#### DIRECTIONS:
All entries are to be retyped without alteration.
# # # #
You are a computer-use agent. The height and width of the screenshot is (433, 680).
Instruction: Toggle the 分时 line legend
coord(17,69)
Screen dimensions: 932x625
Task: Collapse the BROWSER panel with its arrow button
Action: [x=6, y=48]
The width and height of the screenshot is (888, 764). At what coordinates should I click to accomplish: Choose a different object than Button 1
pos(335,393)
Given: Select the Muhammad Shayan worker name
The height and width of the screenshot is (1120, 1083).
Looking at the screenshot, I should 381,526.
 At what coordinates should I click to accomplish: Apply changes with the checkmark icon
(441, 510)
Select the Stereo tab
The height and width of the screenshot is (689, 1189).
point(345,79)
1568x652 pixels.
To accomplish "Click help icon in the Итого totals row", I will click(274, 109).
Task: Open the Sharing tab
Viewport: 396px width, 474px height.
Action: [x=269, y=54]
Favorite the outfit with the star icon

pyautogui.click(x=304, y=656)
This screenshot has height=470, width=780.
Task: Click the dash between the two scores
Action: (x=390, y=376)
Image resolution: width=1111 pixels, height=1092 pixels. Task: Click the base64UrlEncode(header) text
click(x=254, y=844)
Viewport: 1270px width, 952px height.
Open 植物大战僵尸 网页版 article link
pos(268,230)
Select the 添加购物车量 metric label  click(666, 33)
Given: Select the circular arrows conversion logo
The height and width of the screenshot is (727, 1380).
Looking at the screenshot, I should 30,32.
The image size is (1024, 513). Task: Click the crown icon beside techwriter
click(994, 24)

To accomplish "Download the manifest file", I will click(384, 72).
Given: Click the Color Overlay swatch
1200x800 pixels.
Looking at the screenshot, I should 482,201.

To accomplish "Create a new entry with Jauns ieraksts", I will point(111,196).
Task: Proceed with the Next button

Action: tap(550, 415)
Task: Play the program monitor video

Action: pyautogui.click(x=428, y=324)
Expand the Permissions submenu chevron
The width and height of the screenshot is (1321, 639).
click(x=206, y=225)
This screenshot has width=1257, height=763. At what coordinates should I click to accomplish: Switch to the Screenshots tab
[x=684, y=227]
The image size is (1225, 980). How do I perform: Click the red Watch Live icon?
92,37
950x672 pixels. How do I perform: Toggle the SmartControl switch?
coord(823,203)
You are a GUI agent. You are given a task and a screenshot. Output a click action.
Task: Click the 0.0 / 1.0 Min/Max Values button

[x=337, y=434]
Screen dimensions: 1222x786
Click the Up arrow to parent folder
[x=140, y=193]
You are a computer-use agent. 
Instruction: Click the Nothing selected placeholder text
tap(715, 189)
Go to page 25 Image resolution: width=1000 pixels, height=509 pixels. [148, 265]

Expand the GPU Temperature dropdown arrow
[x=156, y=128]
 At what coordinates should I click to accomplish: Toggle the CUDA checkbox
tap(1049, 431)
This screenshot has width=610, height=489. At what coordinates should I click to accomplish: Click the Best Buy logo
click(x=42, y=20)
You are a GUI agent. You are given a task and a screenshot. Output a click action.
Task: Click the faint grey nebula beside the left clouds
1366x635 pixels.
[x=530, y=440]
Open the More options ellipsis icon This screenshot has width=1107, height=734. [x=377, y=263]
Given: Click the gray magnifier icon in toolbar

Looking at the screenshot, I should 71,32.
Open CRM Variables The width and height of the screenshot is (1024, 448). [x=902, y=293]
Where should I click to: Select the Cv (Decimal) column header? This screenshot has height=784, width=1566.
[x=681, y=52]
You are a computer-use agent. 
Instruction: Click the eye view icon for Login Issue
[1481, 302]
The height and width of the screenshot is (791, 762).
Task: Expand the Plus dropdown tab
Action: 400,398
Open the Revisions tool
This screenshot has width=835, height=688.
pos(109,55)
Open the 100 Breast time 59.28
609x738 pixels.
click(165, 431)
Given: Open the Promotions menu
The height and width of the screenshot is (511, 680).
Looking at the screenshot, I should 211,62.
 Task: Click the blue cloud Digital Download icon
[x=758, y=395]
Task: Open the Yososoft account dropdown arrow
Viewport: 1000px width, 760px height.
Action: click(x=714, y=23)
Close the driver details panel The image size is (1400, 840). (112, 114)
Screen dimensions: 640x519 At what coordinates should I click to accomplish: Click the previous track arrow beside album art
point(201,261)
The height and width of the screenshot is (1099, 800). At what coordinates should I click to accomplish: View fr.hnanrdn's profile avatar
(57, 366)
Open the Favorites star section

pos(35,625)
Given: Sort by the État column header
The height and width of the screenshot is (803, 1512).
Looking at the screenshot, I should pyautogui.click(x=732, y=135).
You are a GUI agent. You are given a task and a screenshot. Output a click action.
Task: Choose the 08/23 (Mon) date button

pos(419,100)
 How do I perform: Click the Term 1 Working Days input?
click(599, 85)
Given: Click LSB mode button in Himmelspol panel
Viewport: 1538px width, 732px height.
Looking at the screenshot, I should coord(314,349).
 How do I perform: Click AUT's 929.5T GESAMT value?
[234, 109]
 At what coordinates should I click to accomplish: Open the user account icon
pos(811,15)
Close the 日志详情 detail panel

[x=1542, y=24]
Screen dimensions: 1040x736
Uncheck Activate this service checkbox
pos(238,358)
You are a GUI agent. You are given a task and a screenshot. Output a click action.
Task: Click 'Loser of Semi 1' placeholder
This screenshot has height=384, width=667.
# # # #
#### OUTPUT OF THE EXERCISE:
You are a computer-use agent. The height and width of the screenshot is (433, 680).
Instruction: Toggle the 分时 line legend
coord(17,69)
Screen dimensions: 932x625
Task: Collapse the BROWSER panel with its arrow button
Action: [x=6, y=48]
The width and height of the screenshot is (888, 764). At what coordinates should I click to accomplish: Choose a different object than Button 1
pos(335,393)
Given: Select the Muhammad Shayan worker name
The height and width of the screenshot is (1120, 1083).
Looking at the screenshot, I should 381,526.
 At what coordinates should I click to accomplish: Apply changes with the checkmark icon
(441, 510)
Select the Stereo tab
The height and width of the screenshot is (689, 1189).
point(345,79)
1568x652 pixels.
To accomplish "Click help icon in the Итого totals row", I will click(274, 109).
Task: Open the Sharing tab
Viewport: 396px width, 474px height.
Action: [x=269, y=54]
Favorite the outfit with the star icon

pyautogui.click(x=304, y=656)
This screenshot has height=470, width=780.
Task: Click the dash between the two scores
Action: (x=390, y=376)
Image resolution: width=1111 pixels, height=1092 pixels. Task: Click the base64UrlEncode(header) text
click(x=254, y=844)
Viewport: 1270px width, 952px height.
Open 植物大战僵尸 网页版 article link
pos(268,230)
Select the 添加购物车量 metric label  click(666, 33)
Given: Select the circular arrows conversion logo
The height and width of the screenshot is (727, 1380).
Looking at the screenshot, I should 30,32.
The image size is (1024, 513). Task: Click the crown icon beside techwriter
click(994, 24)

To accomplish "Download the manifest file", I will click(384, 72).
Given: Click the Color Overlay swatch
1200x800 pixels.
Looking at the screenshot, I should 482,201.

To accomplish "Create a new entry with Jauns ieraksts", I will point(111,196).
Task: Proceed with the Next button

Action: tap(550, 415)
Task: Play the program monitor video

Action: pyautogui.click(x=428, y=324)
Expand the Permissions submenu chevron
The width and height of the screenshot is (1321, 639).
click(x=206, y=225)
This screenshot has width=1257, height=763. At what coordinates should I click to accomplish: Switch to the Screenshots tab
[x=684, y=227]
The image size is (1225, 980). How do I perform: Click the red Watch Live icon?
92,37
950x672 pixels. How do I perform: Toggle the SmartControl switch?
coord(823,203)
You are a GUI agent. You are given a task and a screenshot. Output a click action.
Task: Click the 0.0 / 1.0 Min/Max Values button

[x=337, y=434]
Screen dimensions: 1222x786
Click the Up arrow to parent folder
[x=140, y=193]
You are a computer-use agent. 
Instruction: Click the Nothing selected placeholder text
tap(715, 189)
Go to page 25 Image resolution: width=1000 pixels, height=509 pixels. [148, 265]

Expand the GPU Temperature dropdown arrow
[x=156, y=128]
 At what coordinates should I click to accomplish: Toggle the CUDA checkbox
tap(1049, 431)
This screenshot has width=610, height=489. At what coordinates should I click to accomplish: Click the Best Buy logo
click(x=42, y=20)
You are a GUI agent. You are given a task and a screenshot. Output a click action.
Task: Click the faint grey nebula beside the left clouds
1366x635 pixels.
[x=530, y=440]
Open the More options ellipsis icon This screenshot has width=1107, height=734. [x=377, y=263]
Given: Click the gray magnifier icon in toolbar

Looking at the screenshot, I should 71,32.
Open CRM Variables The width and height of the screenshot is (1024, 448). [x=902, y=293]
Where should I click to: Select the Cv (Decimal) column header? This screenshot has height=784, width=1566.
[x=681, y=52]
You are a computer-use agent. 
Instruction: Click the eye view icon for Login Issue
[1481, 302]
The height and width of the screenshot is (791, 762).
Task: Expand the Plus dropdown tab
Action: 400,398
Open the Revisions tool
This screenshot has width=835, height=688.
pos(109,55)
Open the 100 Breast time 59.28
609x738 pixels.
click(165, 431)
Given: Open the Promotions menu
The height and width of the screenshot is (511, 680).
Looking at the screenshot, I should 211,62.
 Task: Click the blue cloud Digital Download icon
[x=758, y=395]
Task: Open the Yososoft account dropdown arrow
Viewport: 1000px width, 760px height.
Action: click(x=714, y=23)
Close the driver details panel The image size is (1400, 840). (112, 114)
Screen dimensions: 640x519 At what coordinates should I click to accomplish: Click the previous track arrow beside album art
point(201,261)
The height and width of the screenshot is (1099, 800). At what coordinates should I click to accomplish: View fr.hnanrdn's profile avatar
(57, 366)
Open the Favorites star section

pos(35,625)
Given: Sort by the État column header
The height and width of the screenshot is (803, 1512).
Looking at the screenshot, I should pyautogui.click(x=732, y=135).
You are a GUI agent. You are given a task and a screenshot. Output a click action.
Task: Choose the 08/23 (Mon) date button

pos(419,100)
 How do I perform: Click the Term 1 Working Days input?
click(599, 85)
Given: Click LSB mode button in Himmelspol panel
Viewport: 1538px width, 732px height.
Looking at the screenshot, I should coord(314,349).
 How do I perform: Click AUT's 929.5T GESAMT value?
[234, 109]
 At what coordinates should I click to accomplish: Open the user account icon
pos(811,15)
Close the 日志详情 detail panel

[x=1542, y=24]
Screen dimensions: 1040x736
Uncheck Activate this service checkbox
pos(238,358)
You are a GUI agent. You are given a task and a screenshot. Output a click action.
Task: Click 'Loser of Semi 1' placeholder
This screenshot has height=384, width=667.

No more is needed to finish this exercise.